-- start of Records for processing --

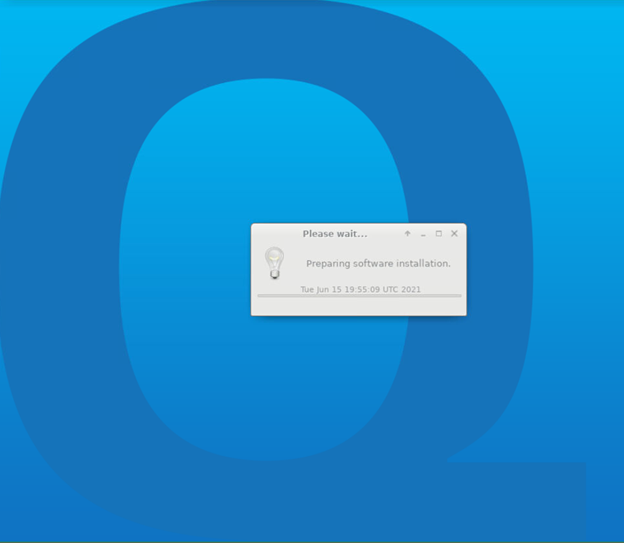Click empty title bar left of "Please wait..."
The image size is (624, 543).
[x=275, y=234]
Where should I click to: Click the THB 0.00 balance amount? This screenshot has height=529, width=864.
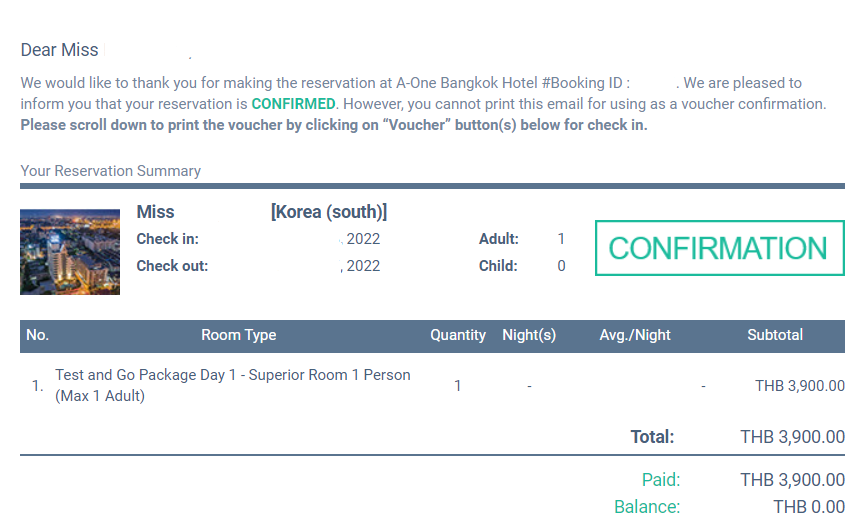pyautogui.click(x=809, y=507)
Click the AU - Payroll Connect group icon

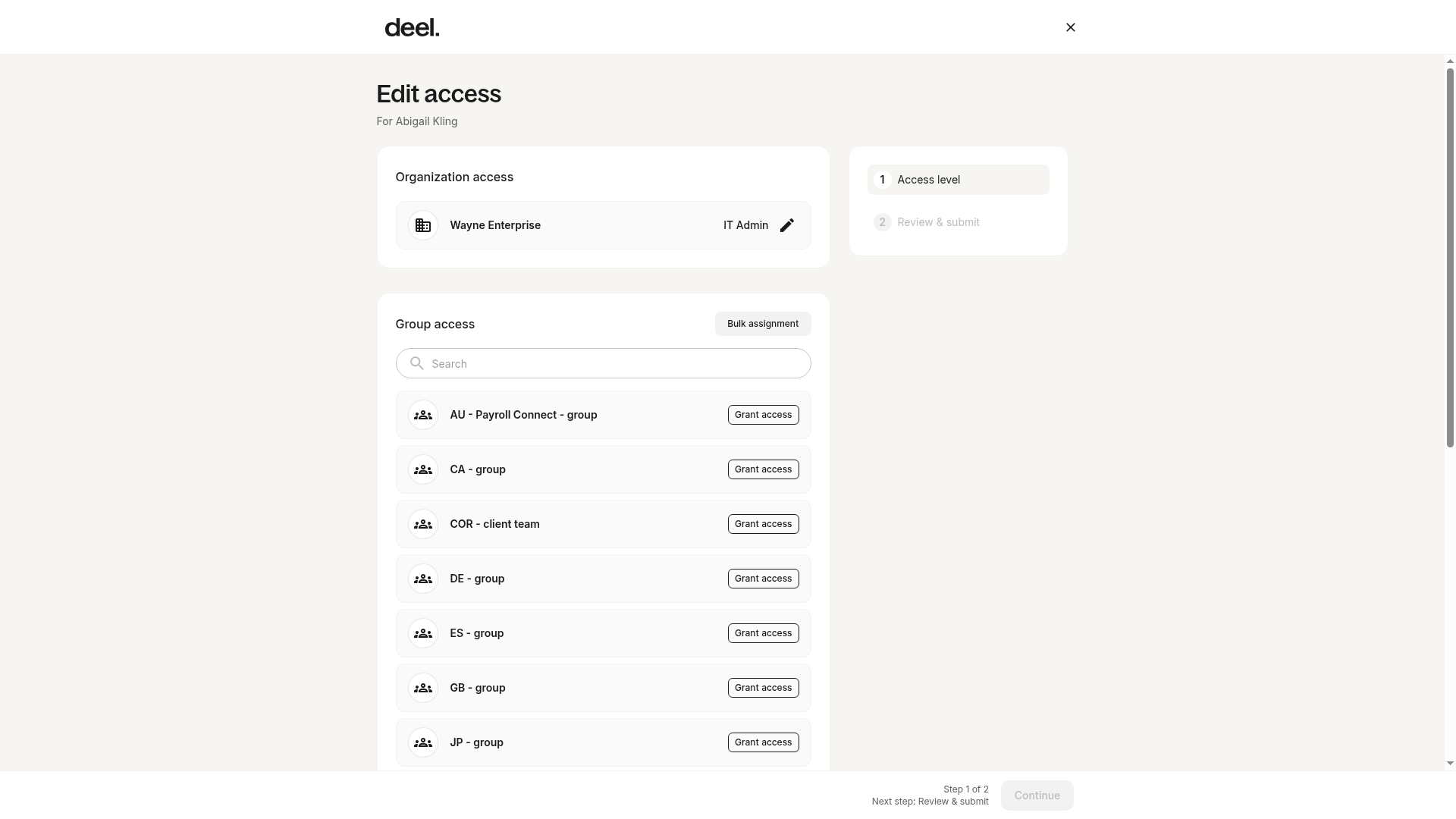click(423, 415)
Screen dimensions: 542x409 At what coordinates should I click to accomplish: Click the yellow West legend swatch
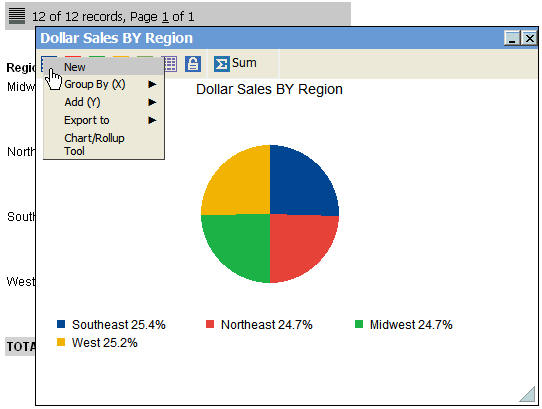61,342
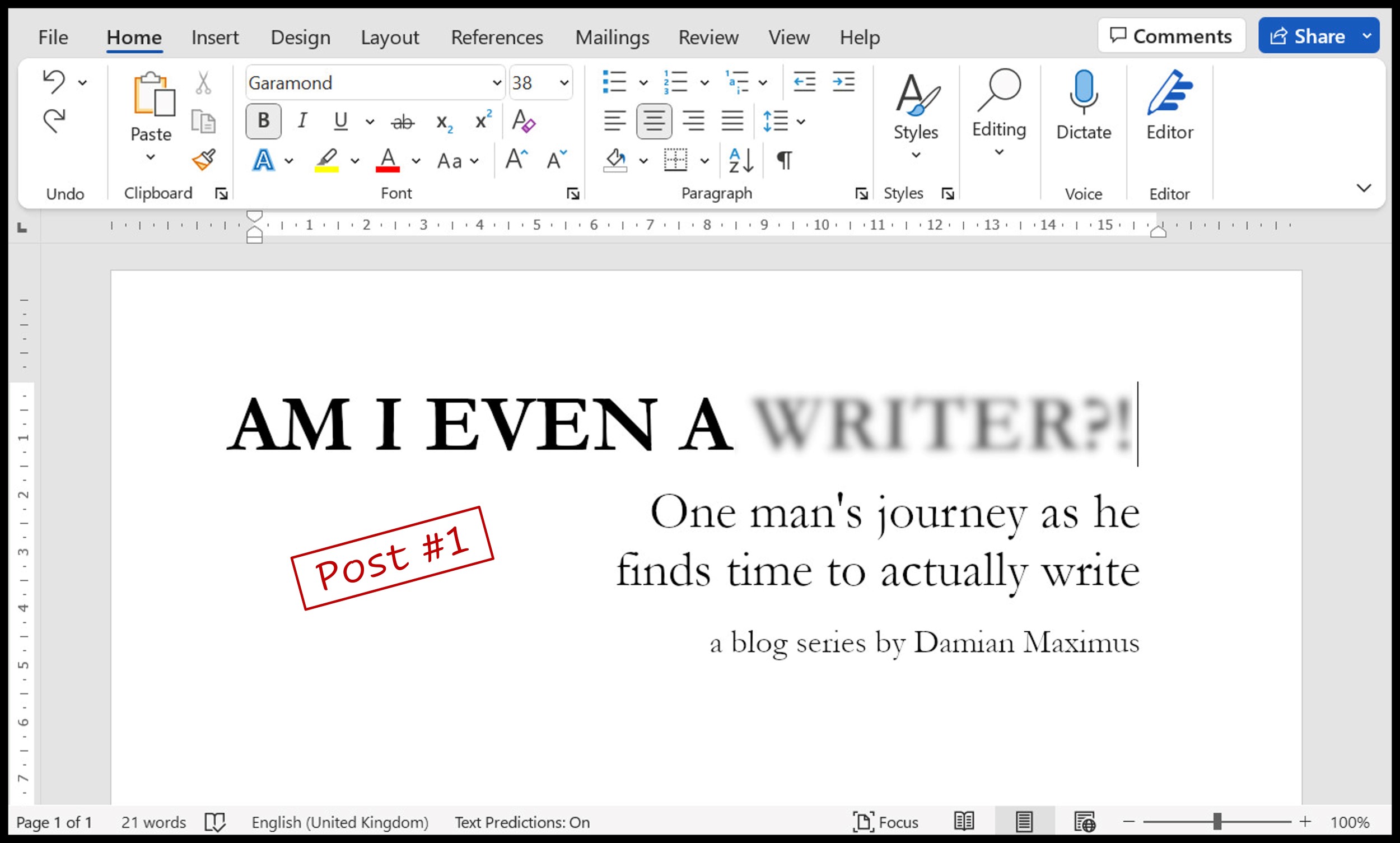
Task: Click the Comments button
Action: (x=1171, y=36)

-- end of Records for processing --

## Task description:
Can you reproduce all of the material above with "Screen dimensions" swapped for "Screen size" and nothing else altered? Omit the pictures from your version.

## Reply to the exercise:
Click empty title bar left of "Please wait..."
The image size is (624, 543).
[x=275, y=234]
Where should I click to: Click the THB 0.00 balance amount? This screenshot has height=529, width=864.
pyautogui.click(x=809, y=507)
Click the AU - Payroll Connect group icon

click(423, 415)
Screen size: 542x409 At what coordinates should I click to accomplish: Click the yellow West legend swatch
61,342
Task: Click the Comments button
Action: (x=1171, y=36)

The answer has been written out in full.